--- START ---
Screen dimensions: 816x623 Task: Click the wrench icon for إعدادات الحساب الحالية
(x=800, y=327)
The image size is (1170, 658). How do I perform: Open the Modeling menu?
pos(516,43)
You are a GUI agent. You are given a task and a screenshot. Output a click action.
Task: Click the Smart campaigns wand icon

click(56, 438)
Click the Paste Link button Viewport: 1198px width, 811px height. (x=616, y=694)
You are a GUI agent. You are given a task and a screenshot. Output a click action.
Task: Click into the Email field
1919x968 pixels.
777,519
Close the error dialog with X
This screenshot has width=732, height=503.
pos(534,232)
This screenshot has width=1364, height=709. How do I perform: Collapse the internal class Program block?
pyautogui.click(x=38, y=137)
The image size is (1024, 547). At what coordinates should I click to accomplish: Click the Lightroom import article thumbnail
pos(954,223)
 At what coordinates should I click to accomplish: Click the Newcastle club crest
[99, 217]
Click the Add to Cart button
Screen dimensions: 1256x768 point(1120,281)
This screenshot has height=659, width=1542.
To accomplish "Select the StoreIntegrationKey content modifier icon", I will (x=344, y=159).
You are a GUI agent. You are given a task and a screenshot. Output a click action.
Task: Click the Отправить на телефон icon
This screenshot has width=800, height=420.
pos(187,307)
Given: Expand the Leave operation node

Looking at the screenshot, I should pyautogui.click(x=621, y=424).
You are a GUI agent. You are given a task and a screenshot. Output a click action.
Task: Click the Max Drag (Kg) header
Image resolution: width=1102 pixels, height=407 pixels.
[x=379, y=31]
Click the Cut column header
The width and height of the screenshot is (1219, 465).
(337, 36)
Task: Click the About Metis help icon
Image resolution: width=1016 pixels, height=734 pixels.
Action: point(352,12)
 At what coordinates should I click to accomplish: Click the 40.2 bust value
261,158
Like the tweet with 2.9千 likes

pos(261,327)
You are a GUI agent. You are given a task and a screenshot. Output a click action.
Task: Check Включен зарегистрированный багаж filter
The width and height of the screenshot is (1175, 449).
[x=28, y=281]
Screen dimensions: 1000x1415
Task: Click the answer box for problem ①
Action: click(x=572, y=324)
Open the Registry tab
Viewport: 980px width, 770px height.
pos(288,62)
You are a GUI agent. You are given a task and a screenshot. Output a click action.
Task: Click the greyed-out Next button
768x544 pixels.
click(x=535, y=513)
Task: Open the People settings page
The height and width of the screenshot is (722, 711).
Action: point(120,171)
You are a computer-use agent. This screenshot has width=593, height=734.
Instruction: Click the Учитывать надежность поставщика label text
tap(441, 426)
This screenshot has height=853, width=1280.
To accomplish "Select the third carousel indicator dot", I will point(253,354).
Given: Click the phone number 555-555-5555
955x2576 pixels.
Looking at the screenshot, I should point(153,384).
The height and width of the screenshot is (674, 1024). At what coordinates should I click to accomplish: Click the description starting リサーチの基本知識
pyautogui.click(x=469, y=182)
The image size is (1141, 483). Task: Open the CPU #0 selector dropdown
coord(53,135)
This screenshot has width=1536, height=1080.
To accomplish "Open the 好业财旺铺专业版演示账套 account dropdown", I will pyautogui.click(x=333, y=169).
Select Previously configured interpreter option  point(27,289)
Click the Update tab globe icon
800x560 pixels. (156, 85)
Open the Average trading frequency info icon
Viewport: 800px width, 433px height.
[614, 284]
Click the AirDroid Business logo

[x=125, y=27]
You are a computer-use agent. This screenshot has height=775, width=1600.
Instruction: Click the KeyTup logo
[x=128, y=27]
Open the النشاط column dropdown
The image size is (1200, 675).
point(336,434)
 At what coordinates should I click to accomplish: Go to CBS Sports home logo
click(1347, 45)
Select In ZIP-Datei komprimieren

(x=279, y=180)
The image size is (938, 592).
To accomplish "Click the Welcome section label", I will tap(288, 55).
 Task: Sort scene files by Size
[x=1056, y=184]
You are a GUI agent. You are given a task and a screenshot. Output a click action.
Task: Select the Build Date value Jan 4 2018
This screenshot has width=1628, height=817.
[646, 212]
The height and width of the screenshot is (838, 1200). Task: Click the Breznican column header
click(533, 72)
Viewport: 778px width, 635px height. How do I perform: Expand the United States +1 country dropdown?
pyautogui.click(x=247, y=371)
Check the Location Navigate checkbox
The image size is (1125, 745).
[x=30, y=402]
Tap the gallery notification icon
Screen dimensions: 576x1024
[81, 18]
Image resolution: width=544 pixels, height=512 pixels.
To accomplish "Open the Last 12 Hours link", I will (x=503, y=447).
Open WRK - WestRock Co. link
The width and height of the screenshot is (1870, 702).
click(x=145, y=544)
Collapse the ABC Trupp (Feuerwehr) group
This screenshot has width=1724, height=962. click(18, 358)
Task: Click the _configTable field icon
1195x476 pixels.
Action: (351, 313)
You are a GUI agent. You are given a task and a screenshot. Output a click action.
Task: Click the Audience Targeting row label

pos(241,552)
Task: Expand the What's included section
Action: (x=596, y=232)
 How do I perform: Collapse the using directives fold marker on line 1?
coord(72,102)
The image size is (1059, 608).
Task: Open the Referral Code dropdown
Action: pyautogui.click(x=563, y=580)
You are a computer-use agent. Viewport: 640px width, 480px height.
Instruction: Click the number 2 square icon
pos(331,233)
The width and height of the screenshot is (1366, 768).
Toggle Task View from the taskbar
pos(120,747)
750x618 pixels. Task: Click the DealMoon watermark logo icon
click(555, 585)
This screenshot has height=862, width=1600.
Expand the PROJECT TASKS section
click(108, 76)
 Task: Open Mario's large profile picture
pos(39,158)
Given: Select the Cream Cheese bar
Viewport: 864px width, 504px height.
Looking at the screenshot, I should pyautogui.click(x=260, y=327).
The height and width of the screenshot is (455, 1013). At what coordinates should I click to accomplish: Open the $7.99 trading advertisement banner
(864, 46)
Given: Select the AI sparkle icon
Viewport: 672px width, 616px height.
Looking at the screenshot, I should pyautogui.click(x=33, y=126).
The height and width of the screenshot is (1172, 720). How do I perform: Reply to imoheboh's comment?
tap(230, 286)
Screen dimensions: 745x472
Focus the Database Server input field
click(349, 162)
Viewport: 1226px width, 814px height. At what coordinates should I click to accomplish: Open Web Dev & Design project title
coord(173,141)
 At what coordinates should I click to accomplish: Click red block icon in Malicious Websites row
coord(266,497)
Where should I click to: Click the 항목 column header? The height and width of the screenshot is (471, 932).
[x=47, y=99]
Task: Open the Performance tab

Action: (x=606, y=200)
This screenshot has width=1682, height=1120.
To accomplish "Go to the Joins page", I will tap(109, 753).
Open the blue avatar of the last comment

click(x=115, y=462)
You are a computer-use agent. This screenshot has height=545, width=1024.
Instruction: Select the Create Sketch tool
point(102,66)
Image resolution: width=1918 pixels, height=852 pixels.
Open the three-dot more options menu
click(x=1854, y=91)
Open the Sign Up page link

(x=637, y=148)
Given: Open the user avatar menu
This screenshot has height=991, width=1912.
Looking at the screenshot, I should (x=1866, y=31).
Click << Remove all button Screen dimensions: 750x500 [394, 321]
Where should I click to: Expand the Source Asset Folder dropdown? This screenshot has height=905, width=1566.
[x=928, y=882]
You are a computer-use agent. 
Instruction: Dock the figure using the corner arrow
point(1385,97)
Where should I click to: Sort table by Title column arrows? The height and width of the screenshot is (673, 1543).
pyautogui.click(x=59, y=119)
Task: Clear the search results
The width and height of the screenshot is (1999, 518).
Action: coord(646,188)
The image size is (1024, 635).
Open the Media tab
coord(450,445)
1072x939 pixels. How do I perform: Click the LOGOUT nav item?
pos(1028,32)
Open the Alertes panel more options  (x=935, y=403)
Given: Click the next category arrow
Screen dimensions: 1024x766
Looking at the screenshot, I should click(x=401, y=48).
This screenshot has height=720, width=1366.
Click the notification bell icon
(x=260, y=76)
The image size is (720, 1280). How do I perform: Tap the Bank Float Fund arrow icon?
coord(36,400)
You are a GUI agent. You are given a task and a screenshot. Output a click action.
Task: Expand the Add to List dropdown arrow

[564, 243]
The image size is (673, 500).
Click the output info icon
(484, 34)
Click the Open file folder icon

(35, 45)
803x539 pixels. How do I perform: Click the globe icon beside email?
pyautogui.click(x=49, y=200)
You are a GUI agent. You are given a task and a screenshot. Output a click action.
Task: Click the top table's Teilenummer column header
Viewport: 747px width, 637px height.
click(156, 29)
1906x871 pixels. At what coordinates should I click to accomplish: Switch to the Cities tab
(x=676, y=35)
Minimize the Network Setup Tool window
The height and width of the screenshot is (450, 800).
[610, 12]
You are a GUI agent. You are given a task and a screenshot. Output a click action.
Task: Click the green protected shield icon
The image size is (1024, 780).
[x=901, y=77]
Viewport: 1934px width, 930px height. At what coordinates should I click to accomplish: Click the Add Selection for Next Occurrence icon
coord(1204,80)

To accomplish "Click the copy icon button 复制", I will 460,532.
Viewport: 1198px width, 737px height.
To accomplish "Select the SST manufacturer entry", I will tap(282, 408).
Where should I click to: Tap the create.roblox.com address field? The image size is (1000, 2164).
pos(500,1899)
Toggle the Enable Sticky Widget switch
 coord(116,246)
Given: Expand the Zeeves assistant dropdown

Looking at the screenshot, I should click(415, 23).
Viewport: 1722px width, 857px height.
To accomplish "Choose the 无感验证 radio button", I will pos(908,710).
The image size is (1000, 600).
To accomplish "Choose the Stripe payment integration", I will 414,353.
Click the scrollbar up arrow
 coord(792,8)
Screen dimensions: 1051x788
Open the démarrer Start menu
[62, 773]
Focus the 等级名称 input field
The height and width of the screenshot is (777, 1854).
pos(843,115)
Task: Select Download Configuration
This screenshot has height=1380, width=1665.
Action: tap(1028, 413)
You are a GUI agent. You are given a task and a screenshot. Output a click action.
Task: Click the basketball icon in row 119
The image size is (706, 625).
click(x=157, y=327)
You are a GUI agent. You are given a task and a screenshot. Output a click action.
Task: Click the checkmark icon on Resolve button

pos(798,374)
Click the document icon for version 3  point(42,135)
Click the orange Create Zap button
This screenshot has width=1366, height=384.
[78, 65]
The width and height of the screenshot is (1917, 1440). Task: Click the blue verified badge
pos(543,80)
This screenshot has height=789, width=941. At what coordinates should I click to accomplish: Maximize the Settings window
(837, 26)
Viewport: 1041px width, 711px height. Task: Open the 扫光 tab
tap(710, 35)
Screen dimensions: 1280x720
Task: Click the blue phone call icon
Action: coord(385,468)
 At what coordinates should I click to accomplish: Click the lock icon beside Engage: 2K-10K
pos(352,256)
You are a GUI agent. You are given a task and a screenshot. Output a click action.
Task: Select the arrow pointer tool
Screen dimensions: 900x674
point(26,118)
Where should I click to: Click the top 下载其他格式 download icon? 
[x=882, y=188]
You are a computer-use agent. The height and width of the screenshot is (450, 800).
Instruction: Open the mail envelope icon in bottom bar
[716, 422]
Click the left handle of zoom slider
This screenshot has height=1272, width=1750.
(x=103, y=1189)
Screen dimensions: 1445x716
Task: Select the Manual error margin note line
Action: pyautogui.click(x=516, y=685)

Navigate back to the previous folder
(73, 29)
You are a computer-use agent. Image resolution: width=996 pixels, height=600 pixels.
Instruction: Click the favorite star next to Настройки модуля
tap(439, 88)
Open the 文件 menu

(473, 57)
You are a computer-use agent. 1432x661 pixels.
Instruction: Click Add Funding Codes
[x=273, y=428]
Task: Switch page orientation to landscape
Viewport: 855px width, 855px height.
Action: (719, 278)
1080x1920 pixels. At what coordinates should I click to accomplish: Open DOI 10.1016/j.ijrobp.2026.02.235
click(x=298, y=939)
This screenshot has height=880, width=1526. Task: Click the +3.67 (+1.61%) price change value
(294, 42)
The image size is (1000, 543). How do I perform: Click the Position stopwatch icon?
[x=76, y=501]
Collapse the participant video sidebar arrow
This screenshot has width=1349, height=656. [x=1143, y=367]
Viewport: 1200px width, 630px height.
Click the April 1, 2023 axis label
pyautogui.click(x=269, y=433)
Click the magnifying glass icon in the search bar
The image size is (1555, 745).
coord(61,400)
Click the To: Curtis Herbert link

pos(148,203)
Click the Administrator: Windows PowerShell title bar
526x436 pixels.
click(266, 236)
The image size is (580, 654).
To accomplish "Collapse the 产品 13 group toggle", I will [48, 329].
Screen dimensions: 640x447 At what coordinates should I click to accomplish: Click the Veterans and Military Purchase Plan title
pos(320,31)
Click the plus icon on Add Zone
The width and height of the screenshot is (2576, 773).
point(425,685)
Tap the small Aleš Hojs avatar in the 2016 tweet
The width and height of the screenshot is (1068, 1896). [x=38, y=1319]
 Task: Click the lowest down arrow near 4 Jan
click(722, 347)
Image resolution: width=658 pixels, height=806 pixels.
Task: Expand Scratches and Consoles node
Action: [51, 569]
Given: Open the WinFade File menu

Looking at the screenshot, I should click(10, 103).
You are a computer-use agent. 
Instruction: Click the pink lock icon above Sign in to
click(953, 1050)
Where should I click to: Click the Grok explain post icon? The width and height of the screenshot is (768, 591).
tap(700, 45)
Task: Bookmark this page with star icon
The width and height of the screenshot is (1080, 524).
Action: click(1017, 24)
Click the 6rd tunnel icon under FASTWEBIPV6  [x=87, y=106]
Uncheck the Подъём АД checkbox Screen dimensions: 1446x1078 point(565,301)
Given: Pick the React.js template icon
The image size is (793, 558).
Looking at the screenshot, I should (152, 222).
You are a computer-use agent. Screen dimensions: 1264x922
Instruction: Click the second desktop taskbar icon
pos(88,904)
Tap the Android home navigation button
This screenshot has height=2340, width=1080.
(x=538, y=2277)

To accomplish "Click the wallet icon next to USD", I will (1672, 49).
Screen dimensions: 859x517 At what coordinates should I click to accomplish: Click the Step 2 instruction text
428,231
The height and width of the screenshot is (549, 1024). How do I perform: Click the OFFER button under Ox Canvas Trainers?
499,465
--- END ---
* _WHAT YOU WILL DO_: What lines of the material above hold the string "computer"? Please copy them.

* _SOLUTION FOR THIS TASK_:
You are a computer-use agent. This screenshot has width=593, height=734.
You are a computer-use agent. This screenshot has height=775, width=1600.
You are a computer-use agent. Viewport: 640px width, 480px height.
You are a computer-use agent. This screenshot has height=545, width=1024.
You are a computer-use agent. 
You are a computer-use agent. The height and width of the screenshot is (450, 800).
You are a computer-use agent. Image resolution: width=996 pixels, height=600 pixels.
You are a computer-use agent. 1432x661 pixels.
You are a computer-use agent. 
You are a computer-use agent. Screen dimensions: 1264x922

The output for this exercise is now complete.